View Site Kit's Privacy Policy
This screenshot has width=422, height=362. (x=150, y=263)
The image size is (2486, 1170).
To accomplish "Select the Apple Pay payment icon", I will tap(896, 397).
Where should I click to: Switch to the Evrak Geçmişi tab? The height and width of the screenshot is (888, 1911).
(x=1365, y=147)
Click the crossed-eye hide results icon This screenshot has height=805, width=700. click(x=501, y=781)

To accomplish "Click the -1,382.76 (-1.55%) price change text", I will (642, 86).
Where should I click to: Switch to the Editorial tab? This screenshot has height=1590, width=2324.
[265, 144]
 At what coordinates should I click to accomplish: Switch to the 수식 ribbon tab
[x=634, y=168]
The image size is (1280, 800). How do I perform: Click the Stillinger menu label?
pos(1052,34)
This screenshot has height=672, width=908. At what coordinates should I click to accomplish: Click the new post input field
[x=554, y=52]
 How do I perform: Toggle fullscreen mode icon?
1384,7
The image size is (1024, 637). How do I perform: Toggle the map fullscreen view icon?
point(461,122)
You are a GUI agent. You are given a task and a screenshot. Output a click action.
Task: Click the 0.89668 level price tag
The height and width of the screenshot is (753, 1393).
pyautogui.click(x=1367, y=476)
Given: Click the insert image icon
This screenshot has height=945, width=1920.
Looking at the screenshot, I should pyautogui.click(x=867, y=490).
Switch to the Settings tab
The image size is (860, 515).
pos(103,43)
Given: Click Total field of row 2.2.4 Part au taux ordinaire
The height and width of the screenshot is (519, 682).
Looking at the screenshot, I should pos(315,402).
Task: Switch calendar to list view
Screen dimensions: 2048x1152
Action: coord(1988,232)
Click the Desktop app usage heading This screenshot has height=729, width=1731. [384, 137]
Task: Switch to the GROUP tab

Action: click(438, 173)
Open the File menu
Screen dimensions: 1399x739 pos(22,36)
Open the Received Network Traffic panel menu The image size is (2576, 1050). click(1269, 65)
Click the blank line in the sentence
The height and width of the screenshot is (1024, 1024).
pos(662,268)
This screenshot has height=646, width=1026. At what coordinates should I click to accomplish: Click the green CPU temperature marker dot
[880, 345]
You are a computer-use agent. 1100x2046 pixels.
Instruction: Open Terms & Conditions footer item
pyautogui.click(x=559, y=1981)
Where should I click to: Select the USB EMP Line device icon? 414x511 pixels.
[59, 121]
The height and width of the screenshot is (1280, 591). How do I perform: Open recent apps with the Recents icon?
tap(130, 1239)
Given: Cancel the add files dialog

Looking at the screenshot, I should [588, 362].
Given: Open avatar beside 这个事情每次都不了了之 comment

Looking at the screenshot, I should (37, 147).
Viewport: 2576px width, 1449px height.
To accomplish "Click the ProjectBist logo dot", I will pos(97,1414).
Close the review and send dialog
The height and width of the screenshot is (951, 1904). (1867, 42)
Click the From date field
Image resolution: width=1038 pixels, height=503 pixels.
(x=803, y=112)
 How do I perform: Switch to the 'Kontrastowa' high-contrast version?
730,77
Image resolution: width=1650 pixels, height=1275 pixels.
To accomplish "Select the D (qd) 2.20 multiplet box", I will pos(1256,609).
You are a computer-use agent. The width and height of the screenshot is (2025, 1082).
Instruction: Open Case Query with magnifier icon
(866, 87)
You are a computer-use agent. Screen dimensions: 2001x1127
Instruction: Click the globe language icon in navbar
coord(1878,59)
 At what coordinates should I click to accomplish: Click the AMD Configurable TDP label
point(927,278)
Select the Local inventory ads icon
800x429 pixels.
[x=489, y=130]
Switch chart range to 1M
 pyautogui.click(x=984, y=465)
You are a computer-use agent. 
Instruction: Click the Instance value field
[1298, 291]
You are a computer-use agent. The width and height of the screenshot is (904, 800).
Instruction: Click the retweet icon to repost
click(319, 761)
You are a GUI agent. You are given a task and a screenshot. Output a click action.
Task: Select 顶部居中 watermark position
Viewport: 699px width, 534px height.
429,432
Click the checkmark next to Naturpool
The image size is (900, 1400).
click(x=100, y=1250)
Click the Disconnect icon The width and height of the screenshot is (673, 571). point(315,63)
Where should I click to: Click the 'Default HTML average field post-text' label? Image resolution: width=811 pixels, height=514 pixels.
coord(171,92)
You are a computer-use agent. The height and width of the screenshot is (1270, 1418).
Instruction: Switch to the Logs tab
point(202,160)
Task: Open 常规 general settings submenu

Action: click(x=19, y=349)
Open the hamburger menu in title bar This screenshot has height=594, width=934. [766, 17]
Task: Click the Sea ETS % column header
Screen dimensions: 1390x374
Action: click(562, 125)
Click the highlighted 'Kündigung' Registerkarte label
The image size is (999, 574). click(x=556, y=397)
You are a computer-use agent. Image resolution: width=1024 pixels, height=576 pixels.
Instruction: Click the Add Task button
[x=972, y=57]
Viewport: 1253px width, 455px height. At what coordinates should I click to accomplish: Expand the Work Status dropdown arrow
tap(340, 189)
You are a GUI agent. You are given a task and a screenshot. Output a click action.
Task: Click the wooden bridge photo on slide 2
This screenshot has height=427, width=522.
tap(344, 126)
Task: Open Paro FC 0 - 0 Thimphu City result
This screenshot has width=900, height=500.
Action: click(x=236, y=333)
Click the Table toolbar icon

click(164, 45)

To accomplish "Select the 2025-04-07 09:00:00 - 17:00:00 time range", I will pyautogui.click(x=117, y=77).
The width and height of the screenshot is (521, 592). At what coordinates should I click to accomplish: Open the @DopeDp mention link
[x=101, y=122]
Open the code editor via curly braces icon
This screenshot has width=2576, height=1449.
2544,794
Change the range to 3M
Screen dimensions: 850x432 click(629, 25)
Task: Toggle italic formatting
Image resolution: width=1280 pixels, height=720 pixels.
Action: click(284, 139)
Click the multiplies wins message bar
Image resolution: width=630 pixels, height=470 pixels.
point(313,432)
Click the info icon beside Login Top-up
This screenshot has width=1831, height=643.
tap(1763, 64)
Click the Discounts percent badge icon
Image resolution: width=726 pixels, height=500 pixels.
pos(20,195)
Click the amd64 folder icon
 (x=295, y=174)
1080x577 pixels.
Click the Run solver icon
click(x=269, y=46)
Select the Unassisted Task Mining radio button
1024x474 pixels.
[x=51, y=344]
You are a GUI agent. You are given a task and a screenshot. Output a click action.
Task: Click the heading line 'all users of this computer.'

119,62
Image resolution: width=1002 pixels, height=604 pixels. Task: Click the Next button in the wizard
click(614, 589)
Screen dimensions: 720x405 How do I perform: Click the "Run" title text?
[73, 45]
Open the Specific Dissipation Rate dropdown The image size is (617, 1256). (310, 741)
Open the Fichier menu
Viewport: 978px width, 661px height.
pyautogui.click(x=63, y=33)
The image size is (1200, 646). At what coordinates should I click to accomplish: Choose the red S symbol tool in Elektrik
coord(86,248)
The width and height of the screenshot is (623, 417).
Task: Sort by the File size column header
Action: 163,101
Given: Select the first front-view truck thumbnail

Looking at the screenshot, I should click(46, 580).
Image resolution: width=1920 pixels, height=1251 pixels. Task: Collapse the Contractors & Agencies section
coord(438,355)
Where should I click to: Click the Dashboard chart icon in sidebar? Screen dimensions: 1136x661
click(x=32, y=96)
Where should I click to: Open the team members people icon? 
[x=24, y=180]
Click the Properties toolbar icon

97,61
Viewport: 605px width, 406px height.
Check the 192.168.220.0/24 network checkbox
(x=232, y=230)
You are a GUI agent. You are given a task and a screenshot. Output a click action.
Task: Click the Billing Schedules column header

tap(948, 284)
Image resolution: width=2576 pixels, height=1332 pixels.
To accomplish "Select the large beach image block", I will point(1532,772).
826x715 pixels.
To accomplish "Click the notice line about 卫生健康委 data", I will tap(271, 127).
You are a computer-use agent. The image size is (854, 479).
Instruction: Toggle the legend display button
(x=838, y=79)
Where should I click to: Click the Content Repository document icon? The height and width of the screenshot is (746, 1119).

------------------------------------------------

_Written request_
Convert the items from the line with "Given: Click Total" to the line with "Screen dimensions: 1399x739 pos(22,36)", inclusive, into a two-column CSV with the headers text and answer. Give one row per item, with each value in a single quoted field and its line breaks replaced by spaces.

_Full answer_
text,answer
"Given: Click Total field of row 2.2.4 Part au taux ordinaire The height and width of the screenshot is (519, 682).","Looking at the screenshot, I should pos(315,402)."
"Task: Switch calendar to list view Screen dimensions: 2048x1152","Action: coord(1988,232)"
"Click the Desktop app usage heading This screenshot has height=729, width=1731.","[384, 137]"
"Task: Switch to the GROUP tab","Action: click(438, 173)"
"Open the File menu","Screen dimensions: 1399x739 pos(22,36)"